TASK:
Answer these questions about the passage on Delta's Terminal 4 expansion:
1. How much did the Board of Commissioners authorize for the second phase?
2. In what month and year did the board give its Phase I approval?
3. By roughly how many acres would Delta's leasehold at Terminal 4 grow?
━━━ PASSAGE TO READ ━━━
Port of Authority NY & NJ /

PA Commissioners approve carrier's $175 million initiative for an 11-gate extension and lease amendments as part of overall $1.2 billion project

The Port Authority's Board of Commissioners has authorized $175 million for the second phase of Delta Air Lines' project to expand Terminal 4 at John F. Kennedy International Airport. The Board also amended the airline's existing airport lease to relocate a portion of the carrier's current operations at Terminal 2 to the expanded facility.

The Board's announcement today is a follow-up to the board's August 2010 Phase I approval of Delta's overall $1.2 billion to expand Terminal 4 and cease operations at the decades-old Terminal 3, which will be removed to accommodate aircraft parking.

Under the supplemented tenant agreement, Delta would spend roughly $175 million to construct an 11-gate extension at the end of Terminal 4's Concourse B, relocating the airline's domestic regional jet operations from Terminal 2. Delta would increase its leasehold at Terminal 4 by approximately 2.4 acres and have preferred use of the new gates there.
━━━ ENTRIES SHOWN ━━━
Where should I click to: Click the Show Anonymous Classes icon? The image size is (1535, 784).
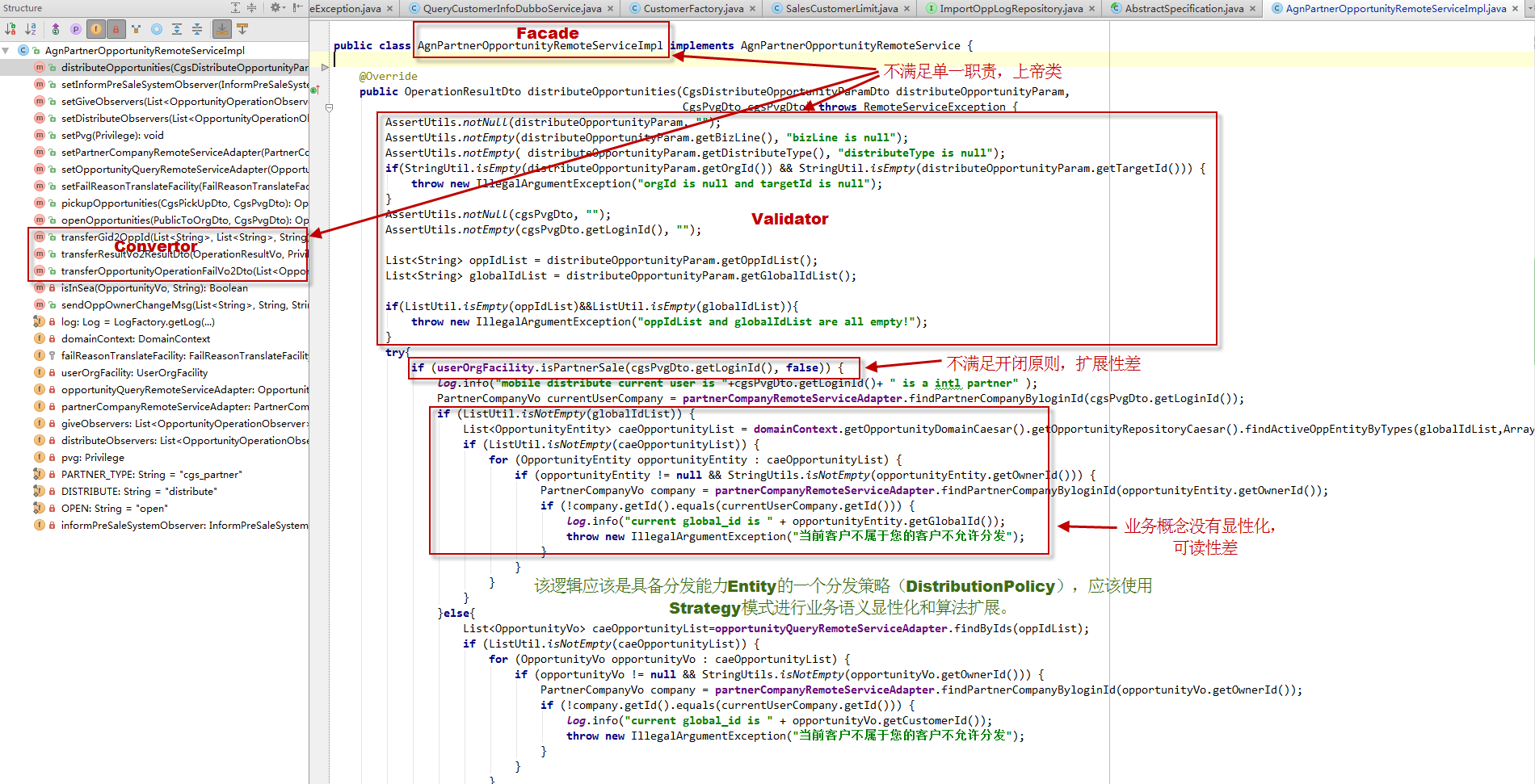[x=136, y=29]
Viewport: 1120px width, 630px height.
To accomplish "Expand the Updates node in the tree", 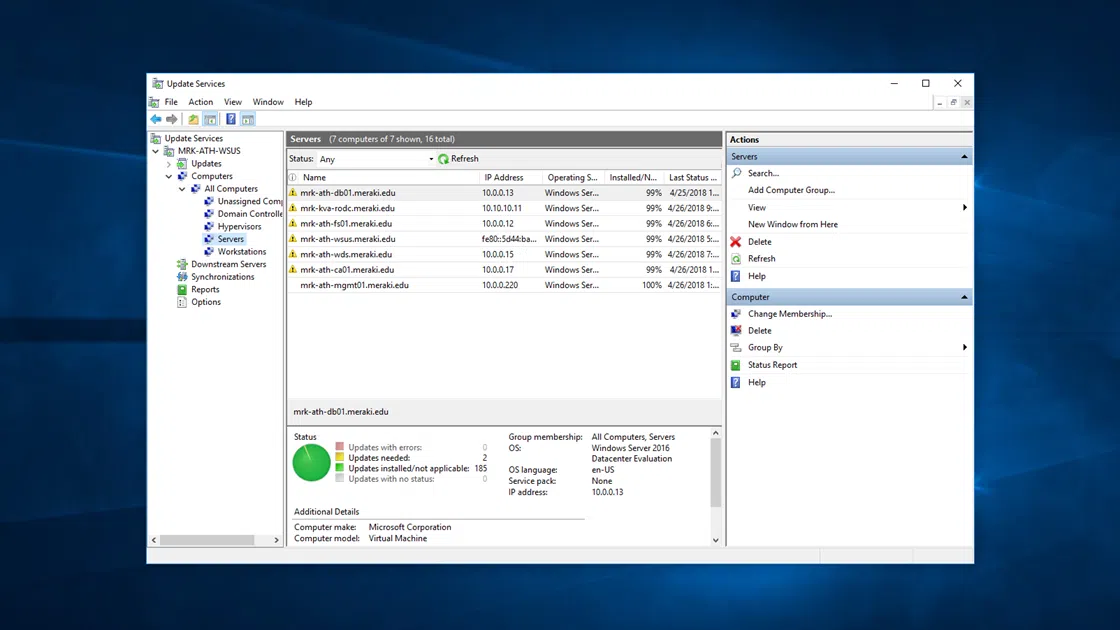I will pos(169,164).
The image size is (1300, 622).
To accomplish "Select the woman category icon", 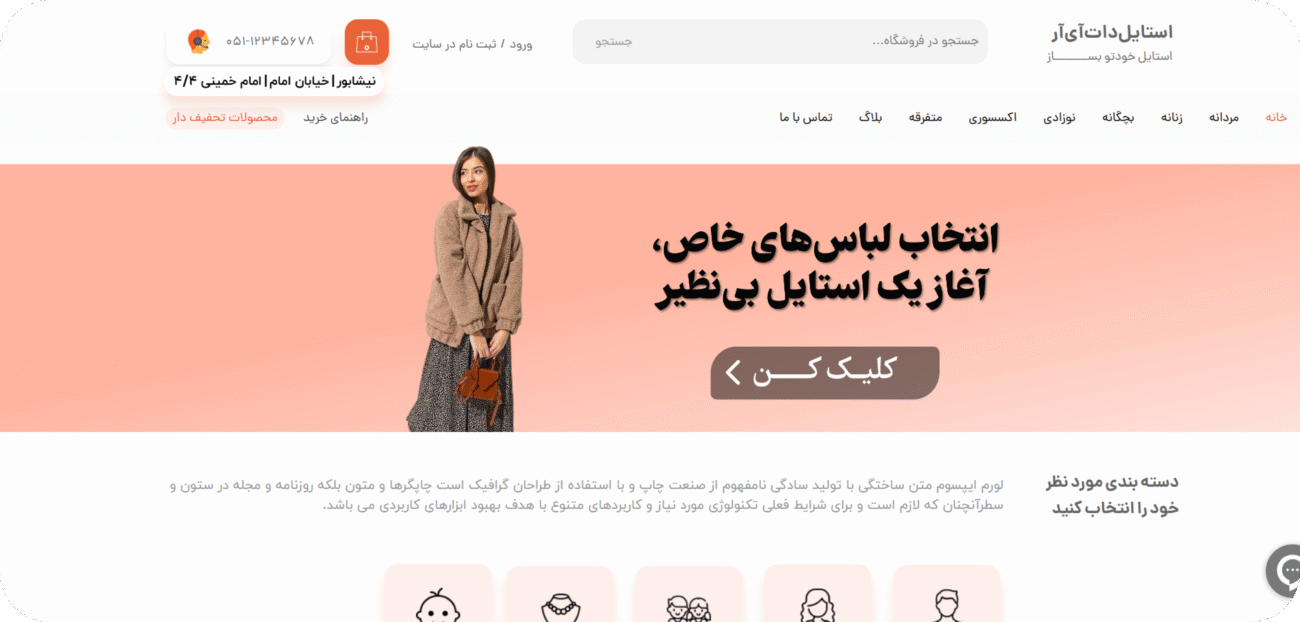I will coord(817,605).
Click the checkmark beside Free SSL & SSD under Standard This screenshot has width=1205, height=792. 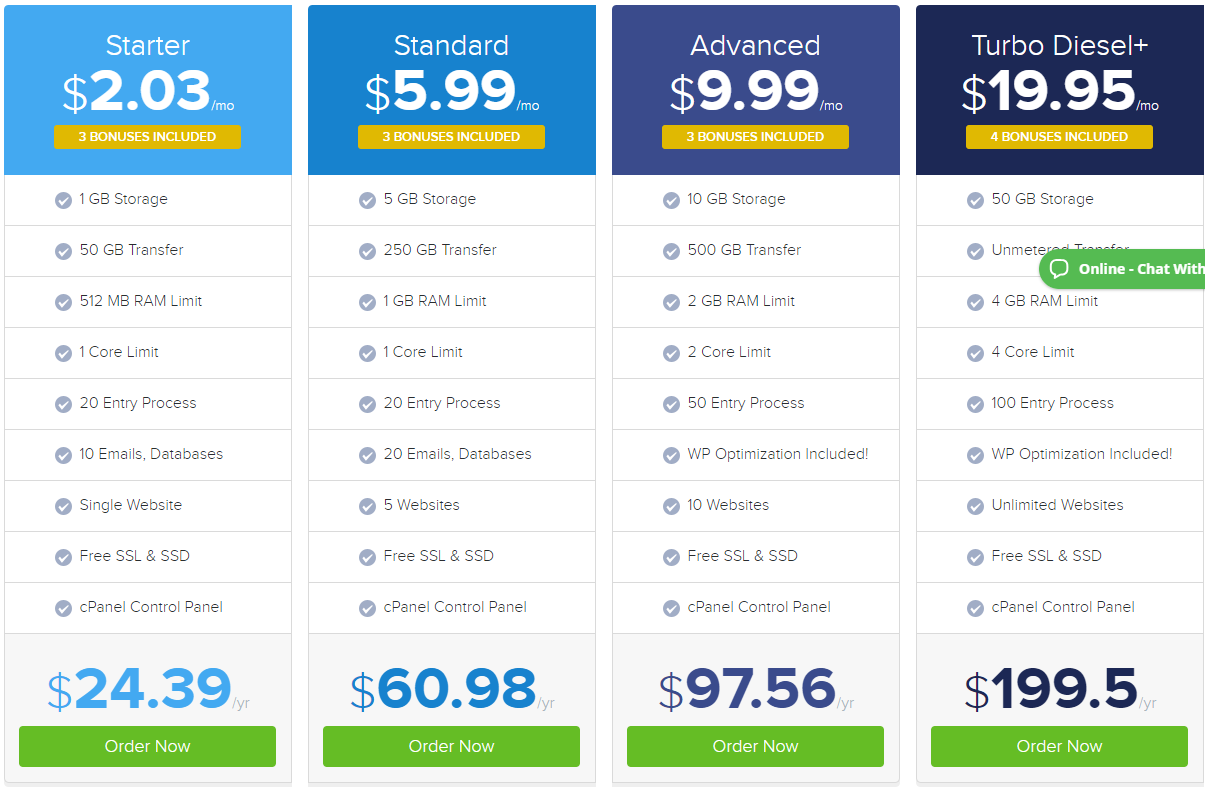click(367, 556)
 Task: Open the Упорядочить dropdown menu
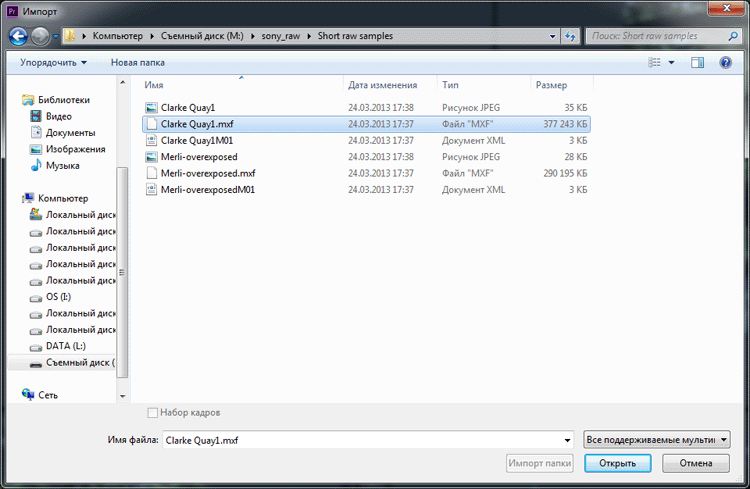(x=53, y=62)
━━━
WRITTEN ANSWER:
1. $175 million
2. August 2010
3. Approximately 2.4 acres